As Trump Heads To Davos, Survey Points To Rising Risk Of War

Donald Trump is due to give a speech on the closing day of the World Economic Forum in Davos
Berlin: The risk of political and economic confrontations between major powers, including outright military conflicts, has risen sharply, according to a survey released by the World Economic Forum (WEF) days before its annual gathering in Davos.

The Global Risks Report highlighted several top risks for 2018, including environmental threats from extreme weather and temperatures, economic inequalities and cyber attacks.

But most remarkable was the surge in geopolitical concerns after a year of escalating rhetoric between US President Donald Trump and North Korean leader Kim Jong Un that has arguably brought the world closer to a nuclear conflict than it has been in decades.

Trump is due to give a speech on the closing day of the WEF, an annual event in the Swiss Alps which runs from Jan. 23-26 and will attract 70 heads of state and government, as well as celebrities, CEOs and top bankers.

The survey of nearly 1,000 experts from government, business, academia and non-governmental organisations showed 93 percent expect a worsening of political or economic confrontations between major powers in 2018, including 40 percent who believe those risks have increased significantly.

Some 79 percent see a heightened risk of state-on-state military conflict. In addition to the threat of a conflict on the Korean peninsula, the report pointed to the risk of new military confrontations in the Middle East.

It cited a rise in "charismatic strongman politics" across the world and said political, economic and environmental risks were being exacerbated by a decline in support for rules-based multilateralism.

Wrong direction

The report pointed to Trump's decisions to withdraw from the Paris climate accord and the TPP trade agreement and his threat to pull out of a deal between Western powers and Iran designed to curb its nuclear programme.

"The risks we are trying to grapple with here require multilateral solutions but we are moving in the other direction," said John Drzik, president of global risk and digital at the consultancy Marsh, which helped compile the report.
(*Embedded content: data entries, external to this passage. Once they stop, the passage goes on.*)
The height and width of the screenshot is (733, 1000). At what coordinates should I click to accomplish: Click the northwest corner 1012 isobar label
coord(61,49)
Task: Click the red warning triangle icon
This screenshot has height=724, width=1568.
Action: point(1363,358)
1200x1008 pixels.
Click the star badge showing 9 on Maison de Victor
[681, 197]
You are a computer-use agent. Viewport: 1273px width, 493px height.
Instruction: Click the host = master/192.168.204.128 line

While geopolitical worries rose sharply, the environment topped the list of concerns, with extreme weather events seen as the single most prominent risk in 2018 after a year of unusually frequent Atlantic storms, including Hurricane Maria, which devastated Puerto Rico.

With global growth recovering, concerns about the economy were down sharply. Still, the report described income inequality as a "corrosive problem" in many countries and warned against complacency over the economic environment given high debt levels, low savings rates and inadequate pension provisions.

"A widening economic recovery presents us with an opportunity that we cannot afford to squander, to tackle the fractures that we have allowed to weaken the world's institutions, societies and environment," said Klaus Schwab, founder and executive chairman of the WEF.

"We must take seriously the risk of a global systems breakdown."